**What the task asks:**
Go through the data below and work out how many lines contain "action"; the answer is the number alone.

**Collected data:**
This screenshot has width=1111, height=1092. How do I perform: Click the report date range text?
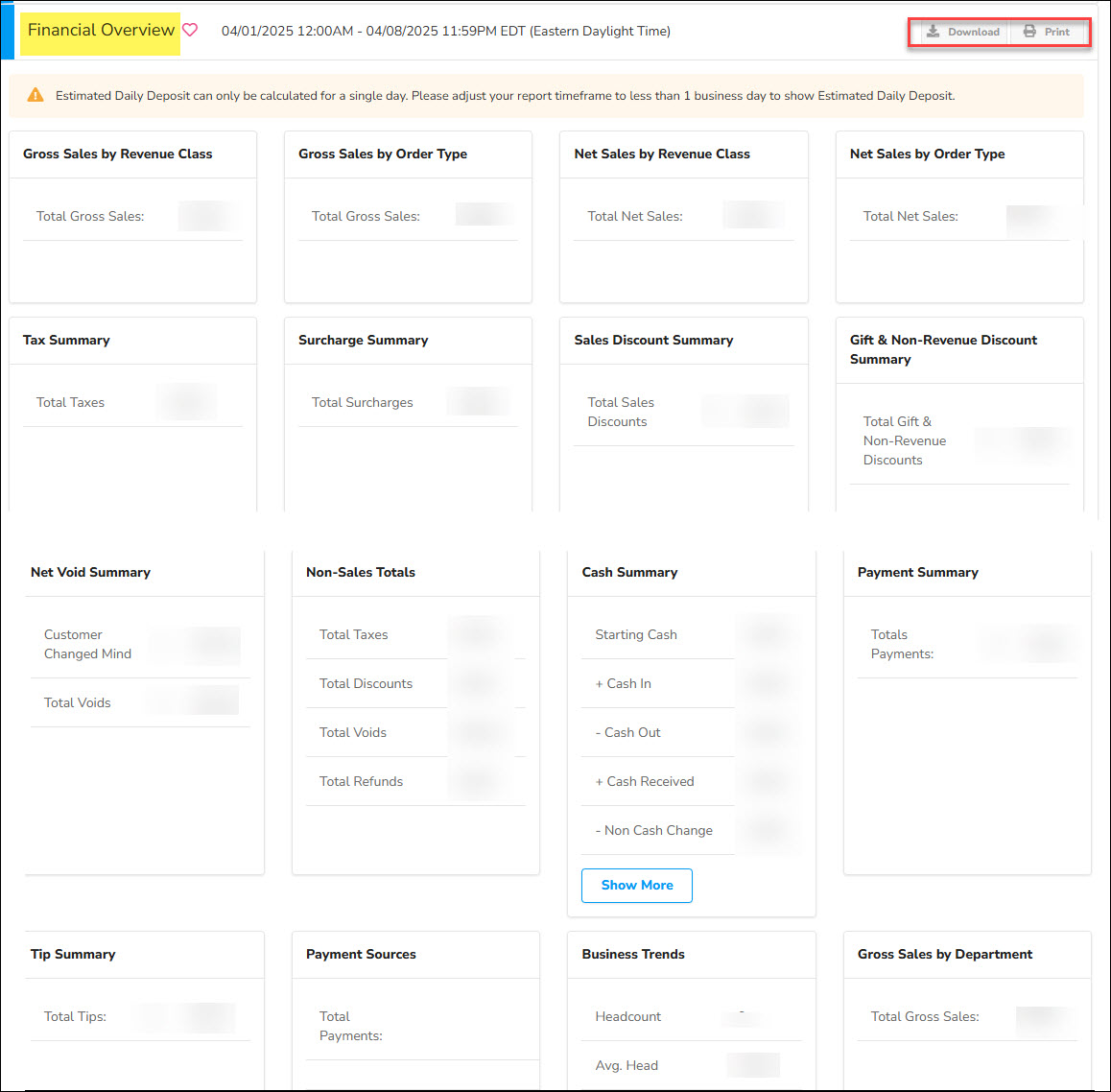(446, 31)
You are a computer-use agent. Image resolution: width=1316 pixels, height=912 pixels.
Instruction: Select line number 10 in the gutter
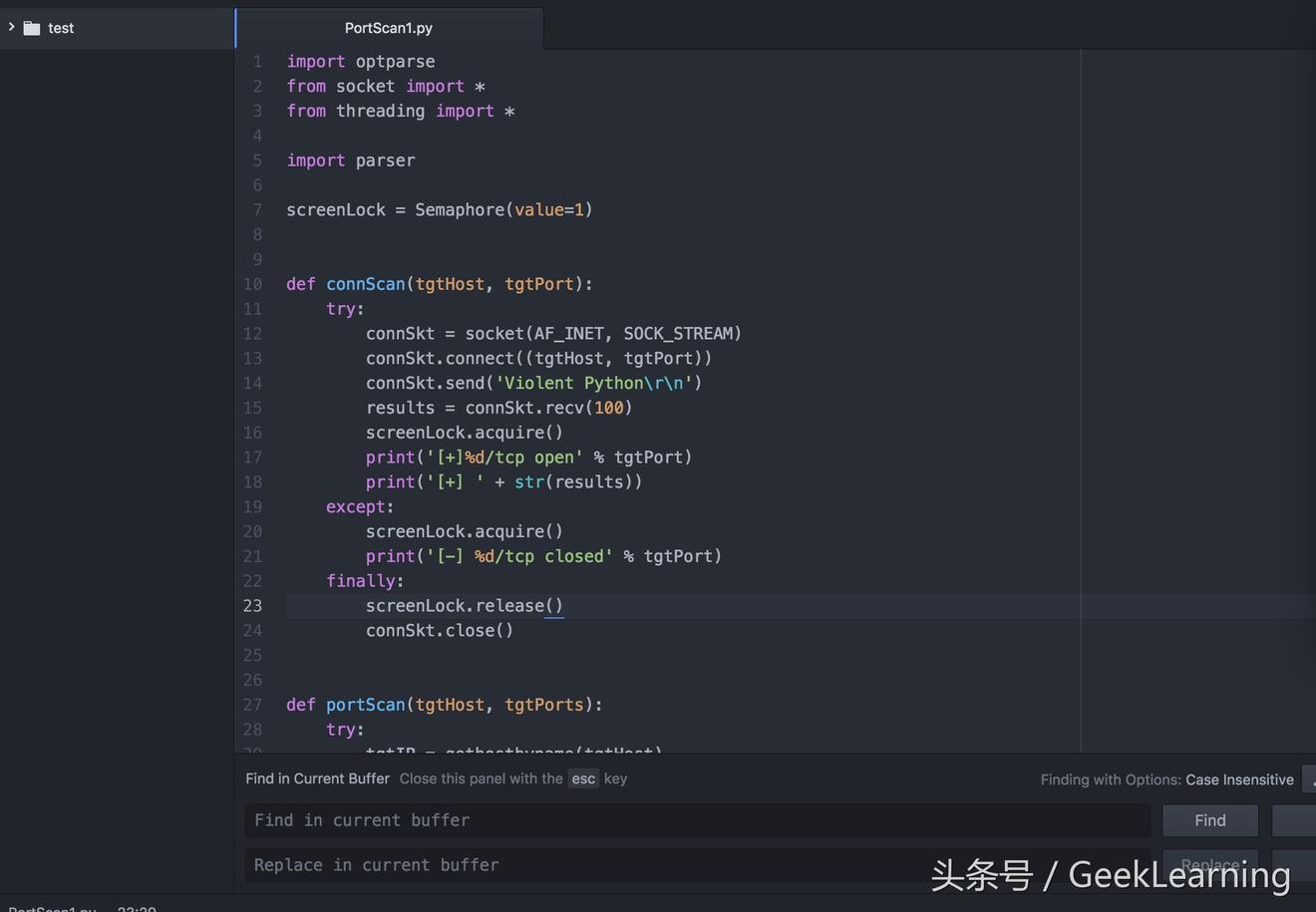click(252, 284)
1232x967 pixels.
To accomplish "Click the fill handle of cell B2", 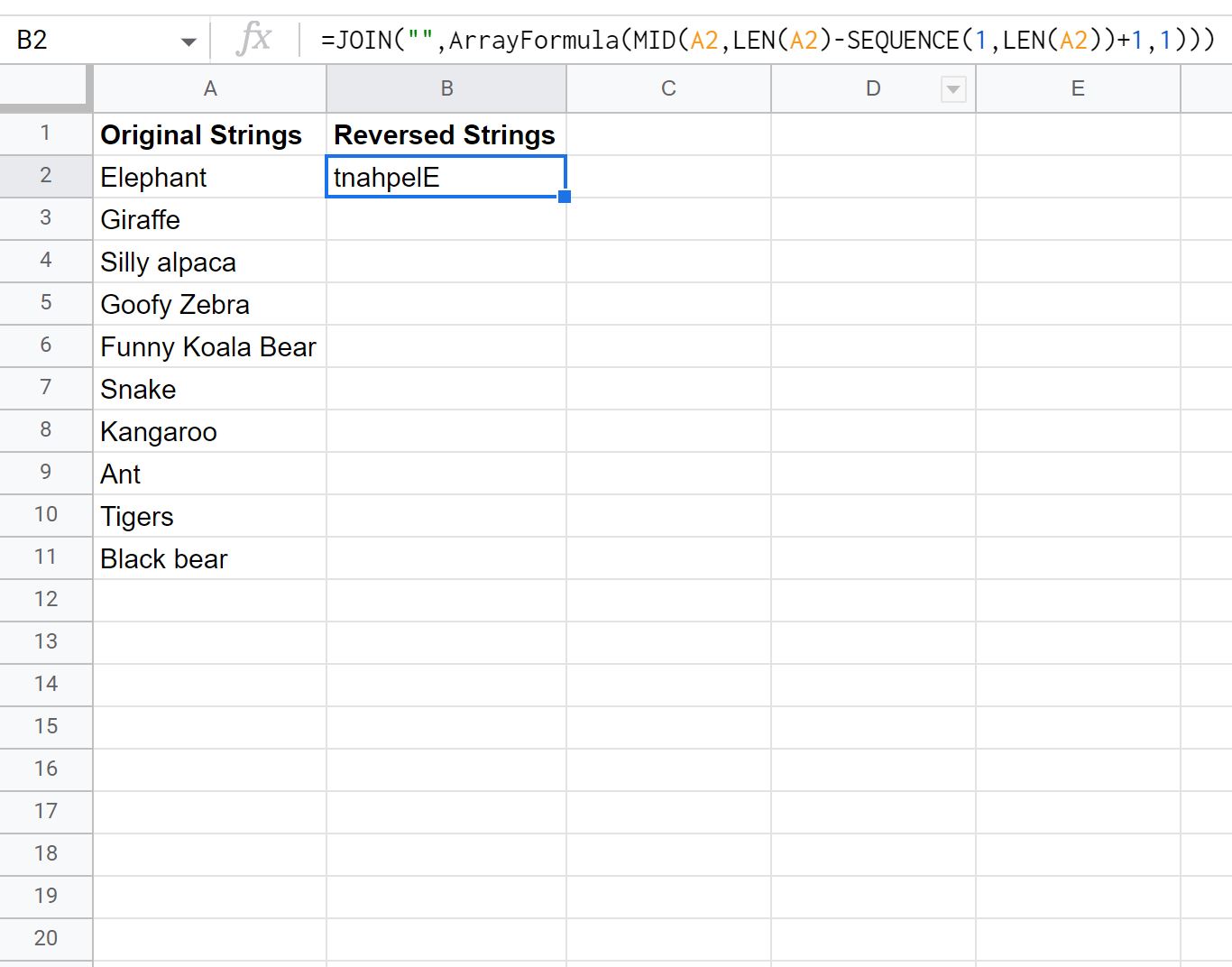I will [565, 197].
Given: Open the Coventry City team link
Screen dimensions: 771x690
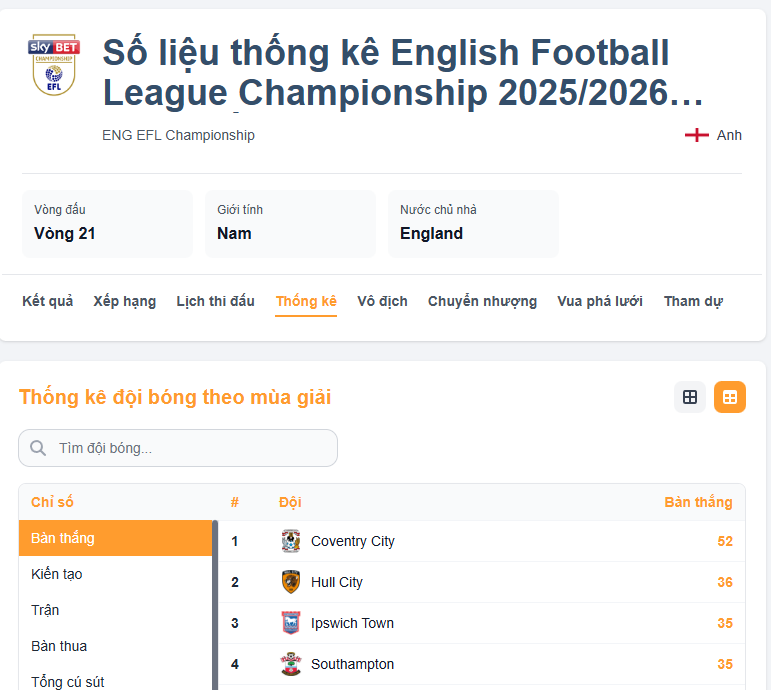Looking at the screenshot, I should click(353, 541).
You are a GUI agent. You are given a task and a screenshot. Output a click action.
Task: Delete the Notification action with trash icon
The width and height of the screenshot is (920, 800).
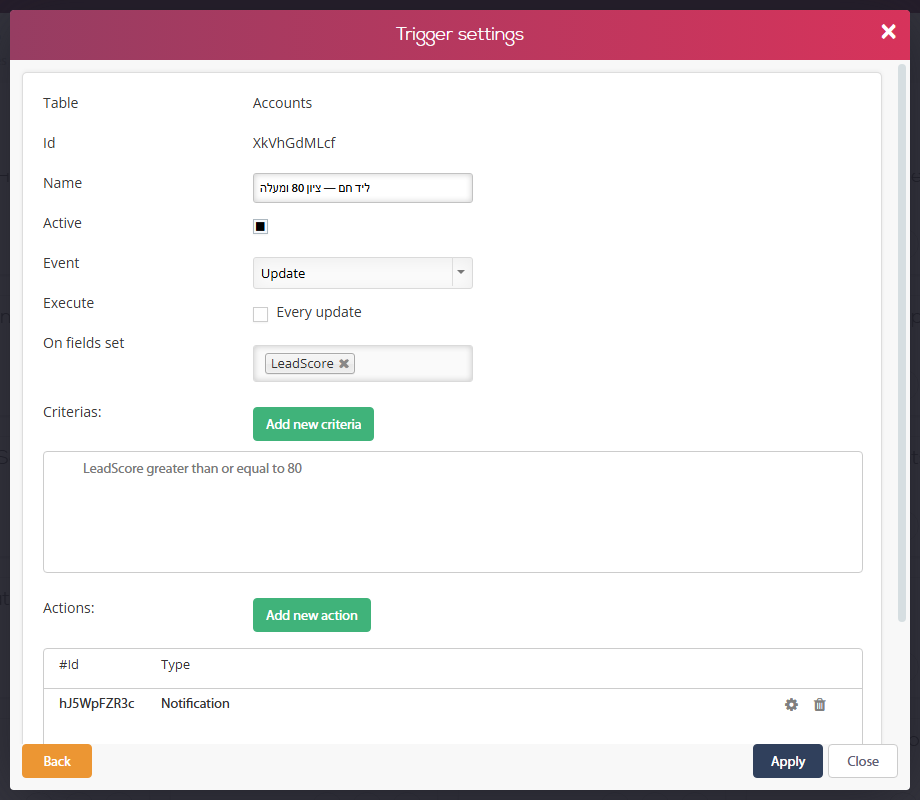pos(820,704)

**Written solution:**
2